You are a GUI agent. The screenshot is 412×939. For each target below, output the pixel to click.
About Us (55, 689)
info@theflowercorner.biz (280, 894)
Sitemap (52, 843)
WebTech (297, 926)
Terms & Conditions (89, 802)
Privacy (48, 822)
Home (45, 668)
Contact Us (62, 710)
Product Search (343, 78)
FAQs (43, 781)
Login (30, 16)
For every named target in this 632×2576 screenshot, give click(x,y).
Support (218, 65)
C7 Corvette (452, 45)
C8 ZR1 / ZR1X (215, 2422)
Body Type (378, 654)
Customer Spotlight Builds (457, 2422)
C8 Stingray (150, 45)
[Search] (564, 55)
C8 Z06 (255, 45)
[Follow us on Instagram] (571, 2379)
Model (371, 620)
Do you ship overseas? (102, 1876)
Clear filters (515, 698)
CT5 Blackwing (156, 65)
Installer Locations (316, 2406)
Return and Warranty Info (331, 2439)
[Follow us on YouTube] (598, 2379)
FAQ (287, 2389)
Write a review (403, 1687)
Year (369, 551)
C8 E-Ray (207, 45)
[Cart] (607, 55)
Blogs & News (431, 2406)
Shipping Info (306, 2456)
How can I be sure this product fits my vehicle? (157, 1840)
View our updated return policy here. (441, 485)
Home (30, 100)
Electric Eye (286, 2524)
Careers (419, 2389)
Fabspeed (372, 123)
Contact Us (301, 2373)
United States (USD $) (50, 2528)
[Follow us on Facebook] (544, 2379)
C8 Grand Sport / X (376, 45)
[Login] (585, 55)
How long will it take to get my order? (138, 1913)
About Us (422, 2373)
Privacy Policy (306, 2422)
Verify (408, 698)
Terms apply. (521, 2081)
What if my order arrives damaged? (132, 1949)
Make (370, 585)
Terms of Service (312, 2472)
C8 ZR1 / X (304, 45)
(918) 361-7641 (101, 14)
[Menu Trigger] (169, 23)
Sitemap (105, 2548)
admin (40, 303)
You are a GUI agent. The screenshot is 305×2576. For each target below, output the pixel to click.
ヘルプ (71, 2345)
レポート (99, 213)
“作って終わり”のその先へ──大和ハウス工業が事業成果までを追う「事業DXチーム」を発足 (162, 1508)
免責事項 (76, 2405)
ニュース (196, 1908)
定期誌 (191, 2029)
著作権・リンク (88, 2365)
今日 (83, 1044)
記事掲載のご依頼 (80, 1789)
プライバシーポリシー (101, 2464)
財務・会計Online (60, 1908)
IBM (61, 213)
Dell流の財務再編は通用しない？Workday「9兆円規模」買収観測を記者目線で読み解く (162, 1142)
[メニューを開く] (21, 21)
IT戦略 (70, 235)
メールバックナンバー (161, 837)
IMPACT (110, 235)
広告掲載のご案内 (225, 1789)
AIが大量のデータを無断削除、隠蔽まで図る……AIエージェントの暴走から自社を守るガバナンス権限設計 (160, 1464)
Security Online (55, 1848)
○ ○ ○
-- AIM OF THE TASK --
An exact reproduction of all the entries above is the expected answer.

-- ANSWER AREA --
You are a GUI agent. The screenshot is 412×939. For each target below, output the pixel to click.
About Us (55, 689)
info@theflowercorner.biz (280, 894)
Sitemap (52, 843)
WebTech (297, 926)
Terms & Conditions (89, 802)
Privacy (48, 822)
Home (45, 668)
Contact Us (62, 710)
Product Search (343, 78)
FAQs (43, 781)
Login (30, 16)
For every named target in this 632×2576 screenshot, give click(x,y).
Support (218, 65)
C7 Corvette (452, 45)
C8 ZR1 / ZR1X (215, 2422)
Body Type (378, 654)
Customer Spotlight Builds (457, 2422)
C8 Stingray (150, 45)
[Search] (564, 55)
C8 Z06 (255, 45)
[Follow us on Instagram] (571, 2379)
Model (371, 620)
Do you ship overseas? (102, 1876)
Clear filters (515, 698)
CT5 Blackwing (156, 65)
Installer Locations (316, 2406)
Return and Warranty Info (331, 2439)
[Follow us on YouTube] (598, 2379)
FAQ (287, 2389)
Write a review (403, 1687)
Year (369, 551)
C8 E-Ray (207, 45)
[Cart] (607, 55)
Blogs & News (431, 2406)
Shipping Info (306, 2456)
How can I be sure this product fits my vehicle? (157, 1840)
View our updated return policy here. (441, 485)
Home (30, 100)
Electric Eye (286, 2524)
Careers (419, 2389)
Fabspeed (372, 123)
Contact Us (301, 2373)
United States (USD $) (50, 2528)
[Follow us on Facebook] (544, 2379)
C8 Grand Sport / X (376, 45)
[Login] (585, 55)
How long will it take to get my order? (138, 1913)
About Us (422, 2373)
Privacy Policy (306, 2422)
Verify (408, 698)
Terms apply. (521, 2081)
What if my order arrives damaged? (132, 1949)
Make (370, 585)
Terms of Service (312, 2472)
C8 ZR1 / X (304, 45)
(918) 361-7641 (101, 14)
[Menu Trigger] (169, 23)
Sitemap (105, 2548)
admin (40, 303)
You are a GUI agent. The screenshot is 305×2576. For each target below, output the pixel to click.
ヘルプ (71, 2345)
レポート (99, 213)
“作って終わり”のその先へ──大和ハウス工業が事業成果までを追う「事業DXチーム」を発足 (162, 1508)
免責事項 (76, 2405)
ニュース (196, 1908)
定期誌 (191, 2029)
著作権・リンク (88, 2365)
今日 (83, 1044)
記事掲載のご依頼 (80, 1789)
プライバシーポリシー (101, 2464)
財務・会計Online (60, 1908)
IBM (61, 213)
Dell流の財務再編は通用しない？Workday「9兆円規模」買収観測を記者目線で読み解く (162, 1142)
[メニューを開く] (21, 21)
IT戦略 (70, 235)
メールバックナンバー (161, 837)
IMPACT (110, 235)
広告掲載のご案内 (225, 1789)
AIが大量のデータを無断削除、隠蔽まで図る……AIエージェントの暴走から自社を守るガバナンス権限設計 (160, 1464)
Security Online (55, 1848)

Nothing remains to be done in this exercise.